For instance, doctors used to have to fill out a checklist for every step in a physical exam. Now, they can click one button that automatically places a comprehensive normal physical exam in the record. Another click brings up a normal review of systems — the series of screening questions we ask patients about anything from nasal congestion to constipation. 
Of course, you shouldn’t click those buttons unless you have done the work. And I have many compulsively honest colleagues who wouldn’t dream of doing so. But physicians are not saints.
Hospitals received $1 billion more from Medicare in 2010 than they did in 2005. They say this is largely because electronic medical records have made it easier for doctors to document and be reimbursed for the real work that they do. That’s probably true to an extent. But I bet a lot of doctors have succumbed to the temptation of the click. Medicare thinks so too. This fall, the attorney general and secretary of health and human services warned the five major hospital associations that this kind of abuse would not be tolerated. 
And then there are the evil twins, copy and paste. I’ve seen “patient is on day two of antibiotics” appear for five days in a row on one chart. Worse, I’ve seen my own assessments of a patient’s health appear in another doctor’s notes. A 2009 study found that 90 percent of physicians reported copying and pasting when writing daily notes. 
In short, reading the electronic chart has become a game of looking for a small needle of new information in a haystack of falsely comprehensive documentation and outdated, copied text. Why do we doctors do this to ourselves? Largely, it turns out, for the same reason most people do most things: money. 

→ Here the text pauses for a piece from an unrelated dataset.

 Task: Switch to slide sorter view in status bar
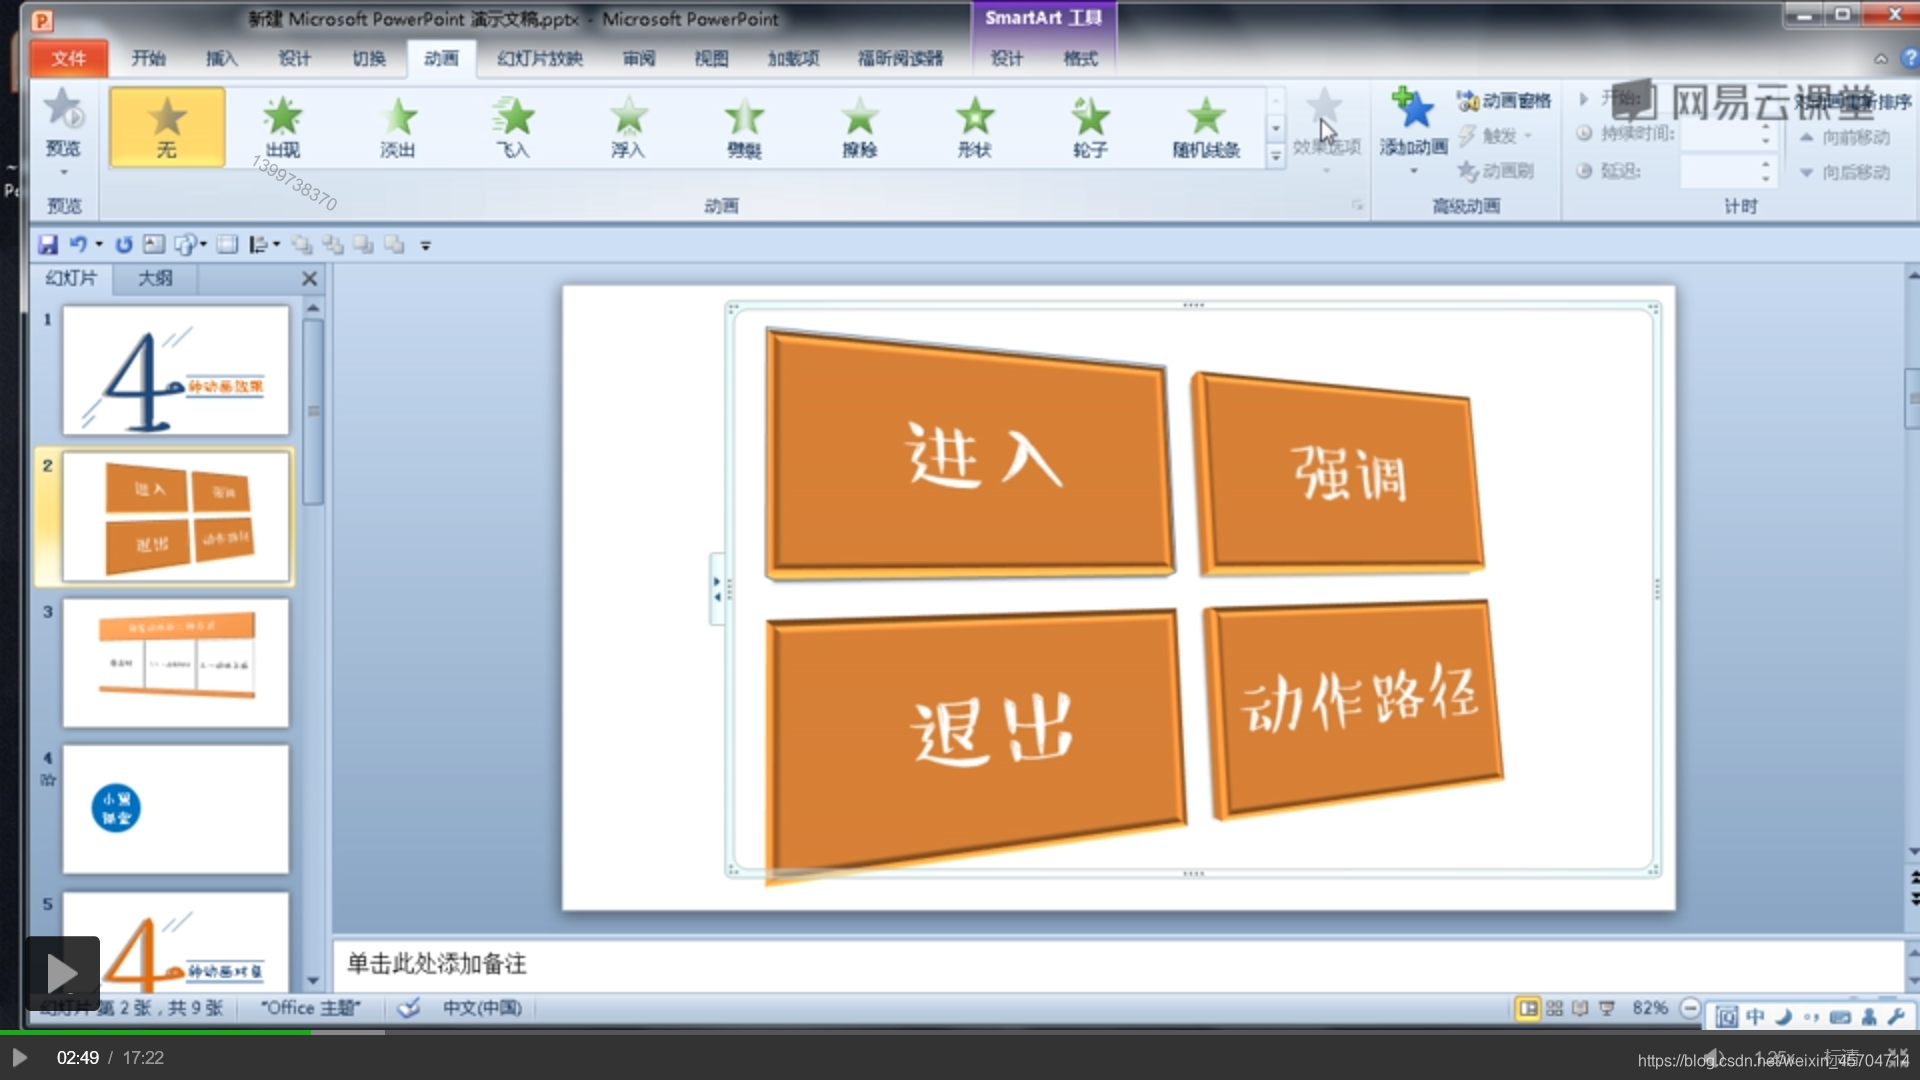tap(1554, 1008)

Doctors are paid not by how much time they spend with patients, how well they listen or how hard they think about what could be wrong, but by how much they write down. And the rules for what we have to write are Byzantine: Medicare’s explanation takes 87 pages. To receive the highest level of payment for an office visit, I have to document several aspects of the main problem, screening questions about at least 10 organ systems, something about the patient’s family and/or social history, and/or a lengthy physical exam. In addition, I have to demonstrate that my medical decision making was very complicated, considering the number of possible diagnoses and treatments, the complexity of the data and/or the patient’s risk of serious complications. That type of visit is supposed to take about 40 minutes. 

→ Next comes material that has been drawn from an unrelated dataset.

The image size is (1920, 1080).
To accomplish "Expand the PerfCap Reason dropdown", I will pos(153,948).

Last week, I spent 40 minutes with a patient who had just placed her mother into hospice care. My patient was distraught, not sleeping, not eating. I gave her some advice, but mostly I just listened. By the end of our visit, she was feeling much better. But I wouldn’t be able to bill much for that visit based on my documentation: I didn’t review her medical or family history, conduct a review of organ systems or perform a physical exam. 
What the payment system tells me to do is to cut her off after 10 minutes, listen to her heart and lungs and give her a sleeping pill. Which doctor visit would you prefer? 

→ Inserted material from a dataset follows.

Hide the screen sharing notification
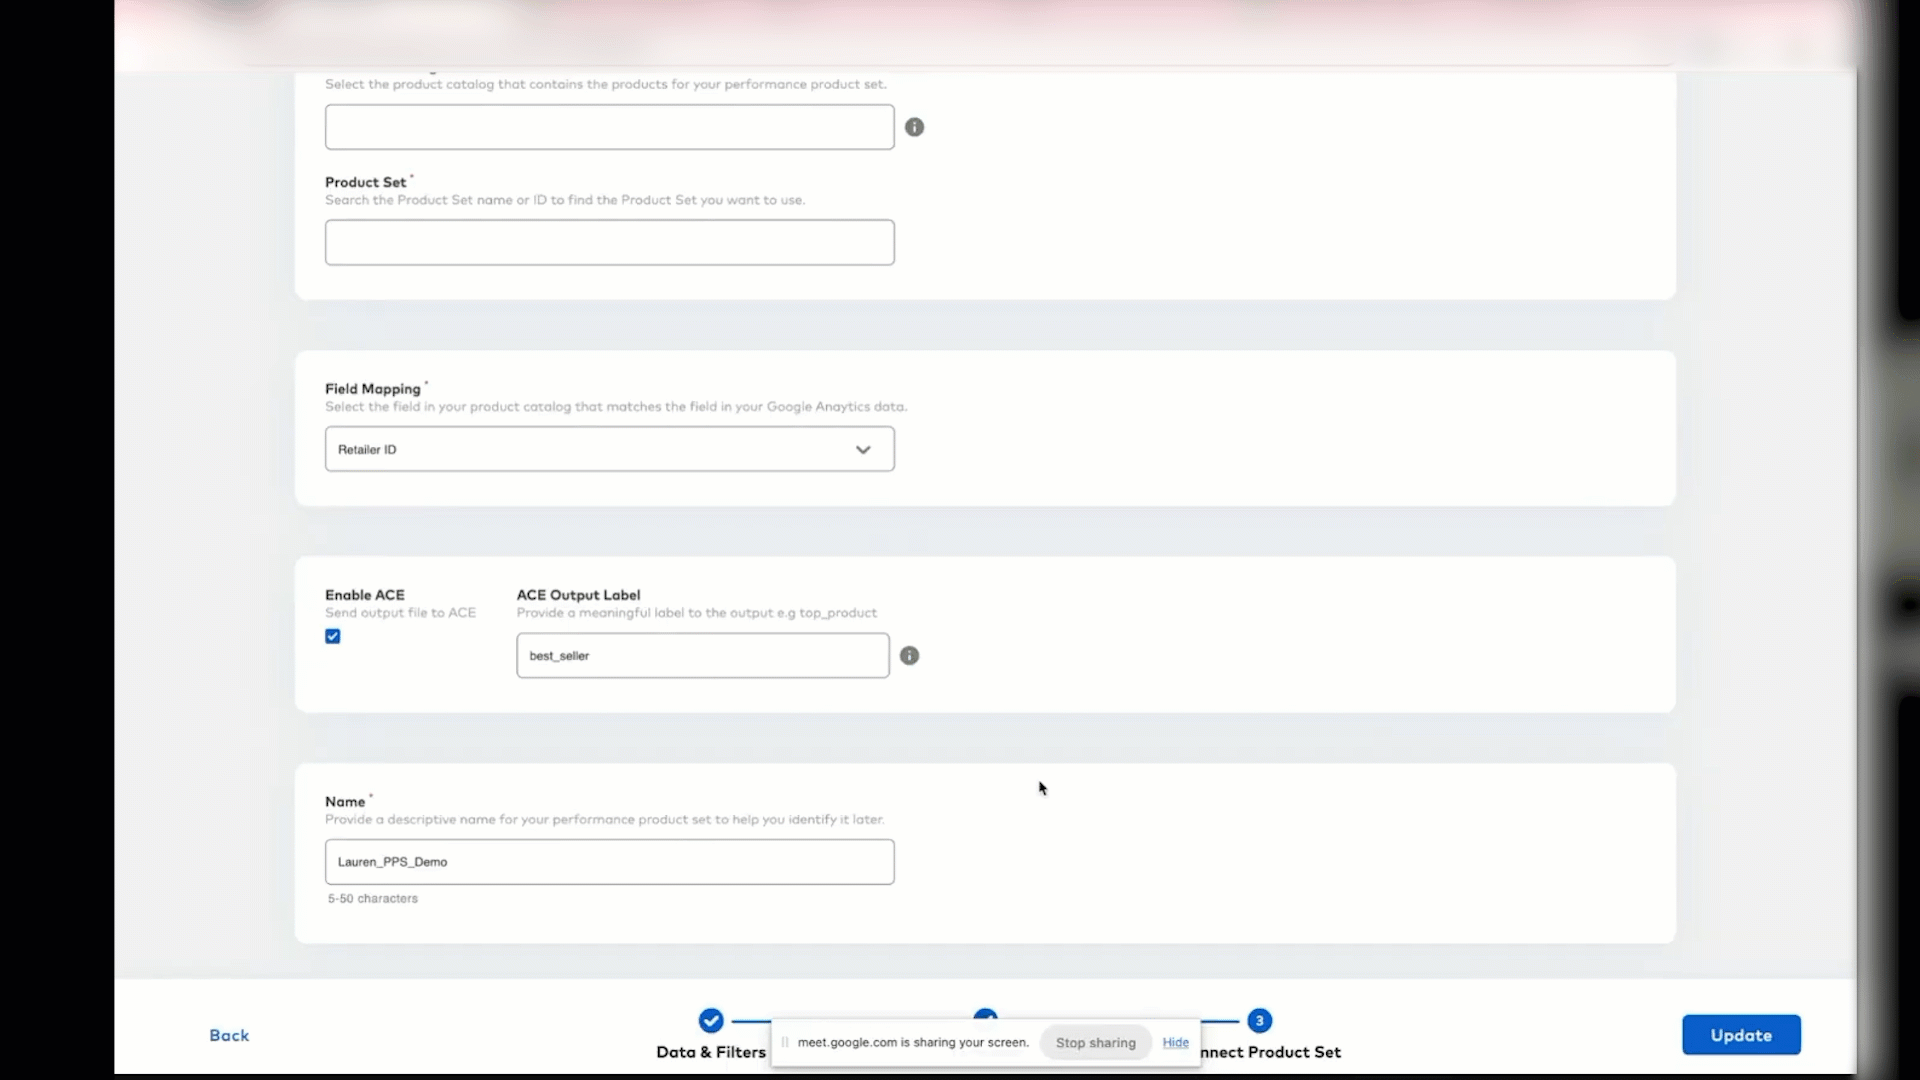Screen dimensions: 1920x1080 pyautogui.click(x=1176, y=1042)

Of course, I would never go back to the bad old days of lost charts, illegible writing, manual prescription refills and forgotten information. Electronic medical records help us avoid dangerous drug interactions and medical ordering errors, remind us to provide preventive care and allow us to view data as trends over time. Even copy and paste have legitimate uses. 
But physicians need to be better stewards of our records so they remain useful, regardless of skewed incentives and new technology. And as a nation, we should question whether paying physicians by documentation — instead of by time spent on quality patient care — is such a great idea after all.